- Records provided
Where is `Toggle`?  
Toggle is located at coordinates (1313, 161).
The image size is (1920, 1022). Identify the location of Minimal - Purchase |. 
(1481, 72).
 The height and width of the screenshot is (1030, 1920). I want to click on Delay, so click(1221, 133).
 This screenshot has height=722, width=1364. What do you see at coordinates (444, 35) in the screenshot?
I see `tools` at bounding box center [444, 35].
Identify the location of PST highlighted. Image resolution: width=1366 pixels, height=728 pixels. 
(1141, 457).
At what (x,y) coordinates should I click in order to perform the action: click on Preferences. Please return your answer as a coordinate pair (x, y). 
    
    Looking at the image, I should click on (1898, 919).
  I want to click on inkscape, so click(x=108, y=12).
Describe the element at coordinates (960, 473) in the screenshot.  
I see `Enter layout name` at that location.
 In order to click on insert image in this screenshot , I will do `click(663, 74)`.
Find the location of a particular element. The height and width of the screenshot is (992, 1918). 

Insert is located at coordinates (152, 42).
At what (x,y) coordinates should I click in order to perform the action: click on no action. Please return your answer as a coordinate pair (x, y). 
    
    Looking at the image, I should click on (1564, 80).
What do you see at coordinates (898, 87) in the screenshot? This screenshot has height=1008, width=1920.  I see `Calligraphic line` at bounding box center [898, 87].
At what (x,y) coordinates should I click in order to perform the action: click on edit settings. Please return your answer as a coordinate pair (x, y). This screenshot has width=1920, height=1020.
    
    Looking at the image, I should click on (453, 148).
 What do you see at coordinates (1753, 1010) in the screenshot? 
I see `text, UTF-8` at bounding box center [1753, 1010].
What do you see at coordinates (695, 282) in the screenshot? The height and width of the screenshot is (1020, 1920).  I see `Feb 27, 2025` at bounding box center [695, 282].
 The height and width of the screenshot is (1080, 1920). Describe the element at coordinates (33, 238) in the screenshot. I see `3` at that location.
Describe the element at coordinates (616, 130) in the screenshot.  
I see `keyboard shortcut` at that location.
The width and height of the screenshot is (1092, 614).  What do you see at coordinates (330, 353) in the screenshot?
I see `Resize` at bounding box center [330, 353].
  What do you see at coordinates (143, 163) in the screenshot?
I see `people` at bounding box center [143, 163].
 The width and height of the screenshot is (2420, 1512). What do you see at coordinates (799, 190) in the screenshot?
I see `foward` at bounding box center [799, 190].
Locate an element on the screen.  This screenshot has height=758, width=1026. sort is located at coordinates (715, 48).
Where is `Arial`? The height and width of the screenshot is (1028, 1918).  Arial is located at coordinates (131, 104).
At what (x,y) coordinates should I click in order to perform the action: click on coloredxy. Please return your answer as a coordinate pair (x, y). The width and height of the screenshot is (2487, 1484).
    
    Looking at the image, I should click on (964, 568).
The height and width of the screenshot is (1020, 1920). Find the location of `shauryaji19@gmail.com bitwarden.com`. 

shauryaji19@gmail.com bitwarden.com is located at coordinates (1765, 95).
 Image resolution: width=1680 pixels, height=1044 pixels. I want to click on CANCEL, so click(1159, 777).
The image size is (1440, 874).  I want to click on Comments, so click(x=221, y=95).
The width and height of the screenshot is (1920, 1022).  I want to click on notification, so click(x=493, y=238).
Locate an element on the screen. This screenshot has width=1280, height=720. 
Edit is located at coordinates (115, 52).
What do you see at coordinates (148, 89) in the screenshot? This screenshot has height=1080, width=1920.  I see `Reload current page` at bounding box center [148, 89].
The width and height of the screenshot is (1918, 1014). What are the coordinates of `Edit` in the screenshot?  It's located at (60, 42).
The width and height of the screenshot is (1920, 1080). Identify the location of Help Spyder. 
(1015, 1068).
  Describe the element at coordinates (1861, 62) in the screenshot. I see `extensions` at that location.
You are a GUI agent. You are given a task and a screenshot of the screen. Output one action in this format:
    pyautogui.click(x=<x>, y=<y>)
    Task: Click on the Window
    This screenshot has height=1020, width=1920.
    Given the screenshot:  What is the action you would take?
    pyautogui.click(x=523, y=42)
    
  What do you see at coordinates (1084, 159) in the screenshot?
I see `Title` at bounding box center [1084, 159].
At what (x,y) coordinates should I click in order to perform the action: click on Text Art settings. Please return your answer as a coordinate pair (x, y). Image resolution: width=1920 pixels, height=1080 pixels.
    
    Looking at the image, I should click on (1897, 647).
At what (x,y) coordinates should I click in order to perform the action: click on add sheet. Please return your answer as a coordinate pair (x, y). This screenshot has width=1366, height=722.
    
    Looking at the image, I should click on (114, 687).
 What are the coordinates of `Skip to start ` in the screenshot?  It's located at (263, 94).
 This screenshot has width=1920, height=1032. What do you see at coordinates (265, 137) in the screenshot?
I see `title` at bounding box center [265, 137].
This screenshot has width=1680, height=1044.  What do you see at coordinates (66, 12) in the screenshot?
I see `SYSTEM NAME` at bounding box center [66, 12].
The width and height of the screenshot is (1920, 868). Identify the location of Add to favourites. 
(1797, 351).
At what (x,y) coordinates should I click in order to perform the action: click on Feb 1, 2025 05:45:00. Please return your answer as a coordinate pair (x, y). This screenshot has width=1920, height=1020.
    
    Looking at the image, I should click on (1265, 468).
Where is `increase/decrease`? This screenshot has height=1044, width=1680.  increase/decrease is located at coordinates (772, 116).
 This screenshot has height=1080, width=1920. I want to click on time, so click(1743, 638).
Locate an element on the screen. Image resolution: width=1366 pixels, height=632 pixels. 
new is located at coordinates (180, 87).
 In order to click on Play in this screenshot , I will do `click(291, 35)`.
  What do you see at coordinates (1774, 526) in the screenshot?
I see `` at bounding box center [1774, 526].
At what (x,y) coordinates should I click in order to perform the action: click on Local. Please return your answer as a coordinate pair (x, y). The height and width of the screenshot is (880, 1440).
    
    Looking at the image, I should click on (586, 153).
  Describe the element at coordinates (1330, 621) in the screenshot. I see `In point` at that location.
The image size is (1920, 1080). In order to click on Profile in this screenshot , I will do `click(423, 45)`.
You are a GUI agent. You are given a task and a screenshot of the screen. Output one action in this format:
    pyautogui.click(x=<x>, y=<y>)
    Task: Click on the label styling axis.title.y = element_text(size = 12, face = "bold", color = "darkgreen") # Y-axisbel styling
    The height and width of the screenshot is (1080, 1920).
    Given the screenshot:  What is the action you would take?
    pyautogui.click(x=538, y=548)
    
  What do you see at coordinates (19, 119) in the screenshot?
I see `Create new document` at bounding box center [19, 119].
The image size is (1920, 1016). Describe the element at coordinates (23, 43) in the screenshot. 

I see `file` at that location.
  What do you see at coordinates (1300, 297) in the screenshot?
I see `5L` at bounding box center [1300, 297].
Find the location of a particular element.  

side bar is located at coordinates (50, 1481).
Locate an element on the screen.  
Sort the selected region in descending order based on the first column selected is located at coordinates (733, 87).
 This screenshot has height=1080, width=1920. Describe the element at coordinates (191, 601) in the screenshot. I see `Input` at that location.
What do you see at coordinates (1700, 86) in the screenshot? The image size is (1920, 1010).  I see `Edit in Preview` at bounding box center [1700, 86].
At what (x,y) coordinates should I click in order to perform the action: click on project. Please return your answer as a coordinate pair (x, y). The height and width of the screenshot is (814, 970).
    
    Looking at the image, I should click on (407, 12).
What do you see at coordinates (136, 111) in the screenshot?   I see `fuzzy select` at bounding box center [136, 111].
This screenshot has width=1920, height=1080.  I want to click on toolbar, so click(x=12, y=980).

- What this task involves
Format every line of the material above as a JSON list of strings, one string per line, with blank lines left out.

- Response for this exercise
[
  "Where is `Toggle`?  ",
  "Toggle is located at coordinates (1313, 161).",
  "The image size is (1920, 1022). Identify the location of Minimal - Purchase |. ",
  "(1481, 72).",
  " The height and width of the screenshot is (1030, 1920). I want to click on Delay, so click(1221, 133).",
  " This screenshot has height=722, width=1364. What do you see at coordinates (444, 35) in the screenshot?",
  "I see `tools` at bounding box center [444, 35].",
  "Identify the location of PST highlighted. Image resolution: width=1366 pixels, height=728 pixels. ",
  "(1141, 457).",
  "At what (x,y) coordinates should I click in order to perform the action: click on Preferences. Please return your answer as a coordinate pair (x, y). ",
  "    Looking at the image, I should click on (1898, 919).",
  "  I want to click on inkscape, so click(x=108, y=12).",
  "Describe the element at coordinates (960, 473) in the screenshot.  ",
  "I see `Enter layout name` at that location.",
  " In order to click on insert image in this screenshot , I will do `click(663, 74)`.",
  "Find the location of a particular element. The height and width of the screenshot is (992, 1918). ",
  "Insert is located at coordinates (152, 42).",
  "At what (x,y) coordinates should I click in order to perform the action: click on no action. Please return your answer as a coordinate pair (x, y). ",
  "    Looking at the image, I should click on (1564, 80).",
  "What do you see at coordinates (898, 87) in the screenshot? This screenshot has height=1008, width=1920.  I see `Calligraphic line` at bounding box center [898, 87].",
  "At what (x,y) coordinates should I click in order to perform the action: click on edit settings. Please return your answer as a coordinate pair (x, y). This screenshot has width=1920, height=1020.",
  "    Looking at the image, I should click on (453, 148).",
  " What do you see at coordinates (1753, 1010) in the screenshot? ",
  "I see `text, UTF-8` at bounding box center [1753, 1010].",
  "What do you see at coordinates (695, 282) in the screenshot? The height and width of the screenshot is (1020, 1920).  I see `Feb 27, 2025` at bounding box center [695, 282].",
  " The height and width of the screenshot is (1080, 1920). Describe the element at coordinates (33, 238) in the screenshot. I see `3` at that location.",
  "Describe the element at coordinates (616, 130) in the screenshot.  ",
  "I see `keyboard shortcut` at that location.",
  "The width and height of the screenshot is (1092, 614).  What do you see at coordinates (330, 353) in the screenshot?",
  "I see `Resize` at bounding box center [330, 353].",
  "  What do you see at coordinates (143, 163) in the screenshot?",
  "I see `people` at bounding box center [143, 163].",
  " The width and height of the screenshot is (2420, 1512). What do you see at coordinates (799, 190) in the screenshot?",
  "I see `foward` at bounding box center [799, 190].",
  "Locate an element on the screen.  This screenshot has height=758, width=1026. sort is located at coordinates (715, 48).",
  "Where is `Arial`? The height and width of the screenshot is (1028, 1918).  Arial is located at coordinates (131, 104).",
  "At what (x,y) coordinates should I click in order to perform the action: click on coloredxy. Please return your answer as a coordinate pair (x, y). The width and height of the screenshot is (2487, 1484).",
  "    Looking at the image, I should click on (964, 568).",
  "The height and width of the screenshot is (1020, 1920). Find the location of `shauryaji19@gmail.com bitwarden.com`. ",
  "shauryaji19@gmail.com bitwarden.com is located at coordinates (1765, 95).",
  " Image resolution: width=1680 pixels, height=1044 pixels. I want to click on CANCEL, so click(1159, 777).",
  "The image size is (1440, 874).  I want to click on Comments, so click(x=221, y=95).",
  "The width and height of the screenshot is (1920, 1022).  I want to click on notification, so click(x=493, y=238).",
  "Locate an element on the screen. This screenshot has width=1280, height=720. ",
  "Edit is located at coordinates (115, 52).",
  "What do you see at coordinates (148, 89) in the screenshot? This screenshot has height=1080, width=1920.  I see `Reload current page` at bounding box center [148, 89].",
  "The width and height of the screenshot is (1918, 1014). What are the coordinates of `Edit` in the screenshot?  It's located at (60, 42).",
  "The width and height of the screenshot is (1920, 1080). Identify the location of Help Spyder. ",
  "(1015, 1068).",
  "  Describe the element at coordinates (1861, 62) in the screenshot. I see `extensions` at that location.",
  "You are a GUI agent. You are given a task and a screenshot of the screen. Output one action in this format:",
  "    pyautogui.click(x=<x>, y=<y>)",
  "    Task: Click on the Window",
  "    This screenshot has height=1020, width=1920.",
  "    Given the screenshot:  What is the action you would take?",
  "    pyautogui.click(x=523, y=42)",
  "  What do you see at coordinates (1084, 159) in the screenshot?",
  "I see `Title` at bounding box center [1084, 159].",
  "At what (x,y) coordinates should I click in order to perform the action: click on Text Art settings. Please return your answer as a coordinate pair (x, y). Image resolution: width=1920 pixels, height=1080 pixels.",
  "    Looking at the image, I should click on (1897, 647).",
  "At what (x,y) coordinates should I click in order to perform the action: click on add sheet. Please return your answer as a coordinate pair (x, y). This screenshot has width=1366, height=722.",
  "    Looking at the image, I should click on (114, 687).",
  " What are the coordinates of `Skip to start ` in the screenshot?  It's located at (263, 94).",
  " This screenshot has width=1920, height=1032. What do you see at coordinates (265, 137) in the screenshot?",
  "I see `title` at bounding box center [265, 137].",
  "This screenshot has width=1680, height=1044.  What do you see at coordinates (66, 12) in the screenshot?",
  "I see `SYSTEM NAME` at bounding box center [66, 12].",
  "The width and height of the screenshot is (1920, 868). Identify the location of Add to favourites. ",
  "(1797, 351).",
  "At what (x,y) coordinates should I click in order to perform the action: click on Feb 1, 2025 05:45:00. Please return your answer as a coordinate pair (x, y). This screenshot has width=1920, height=1020.",
  "    Looking at the image, I should click on (1265, 468).",
  "Where is `increase/decrease`? This screenshot has height=1044, width=1680.  increase/decrease is located at coordinates (772, 116).",
  " This screenshot has height=1080, width=1920. I want to click on time, so click(1743, 638).",
  "Locate an element on the screen. Image resolution: width=1366 pixels, height=632 pixels. ",
  "new is located at coordinates (180, 87).",
  " In order to click on Play in this screenshot , I will do `click(291, 35)`.",
  "  What do you see at coordinates (1774, 526) in the screenshot?",
  "I see `` at bounding box center [1774, 526].",
  "At what (x,y) coordinates should I click in order to perform the action: click on Local. Please return your answer as a coordinate pair (x, y). The height and width of the screenshot is (880, 1440).",
  "    Looking at the image, I should click on (586, 153).",
  "  Describe the element at coordinates (1330, 621) in the screenshot. I see `In point` at that location.",
  "The image size is (1920, 1080). In order to click on Profile in this screenshot , I will do `click(423, 45)`.",
  "You are a GUI agent. You are given a task and a screenshot of the screen. Output one action in this format:",
  "    pyautogui.click(x=<x>, y=<y>)",
  "    Task: Click on the label styling axis.title.y = element_text(size = 12, face = \"bold\", color = \"darkgreen\") # Y-axisbel styling",
  "    The height and width of the screenshot is (1080, 1920).",
  "    Given the screenshot:  What is the action you would take?",
  "    pyautogui.click(x=538, y=548)",
  "  What do you see at coordinates (19, 119) in the screenshot?",
  "I see `Create new document` at bounding box center [19, 119].",
  "The image size is (1920, 1016). Describe the element at coordinates (23, 43) in the screenshot. ",
  "I see `file` at that location.",
  "  What do you see at coordinates (1300, 297) in the screenshot?",
  "I see `5L` at bounding box center [1300, 297].",
  "Find the location of a particular element.  ",
  "side bar is located at coordinates (50, 1481).",
  "Locate an element on the screen.  ",
  "Sort the selected region in descending order based on the first column selected is located at coordinates (733, 87).",
  " This screenshot has height=1080, width=1920. Describe the element at coordinates (191, 601) in the screenshot. I see `Input` at that location.",
  "What do you see at coordinates (1700, 86) in the screenshot? The image size is (1920, 1010).  I see `Edit in Preview` at bounding box center [1700, 86].",
  "At what (x,y) coordinates should I click in order to perform the action: click on project. Please return your answer as a coordinate pair (x, y). The height and width of the screenshot is (814, 970).",
  "    Looking at the image, I should click on (407, 12).",
  "What do you see at coordinates (136, 111) in the screenshot?   I see `fuzzy select` at bounding box center [136, 111].",
  "This screenshot has width=1920, height=1080.  I want to click on toolbar, so click(x=12, y=980)."
]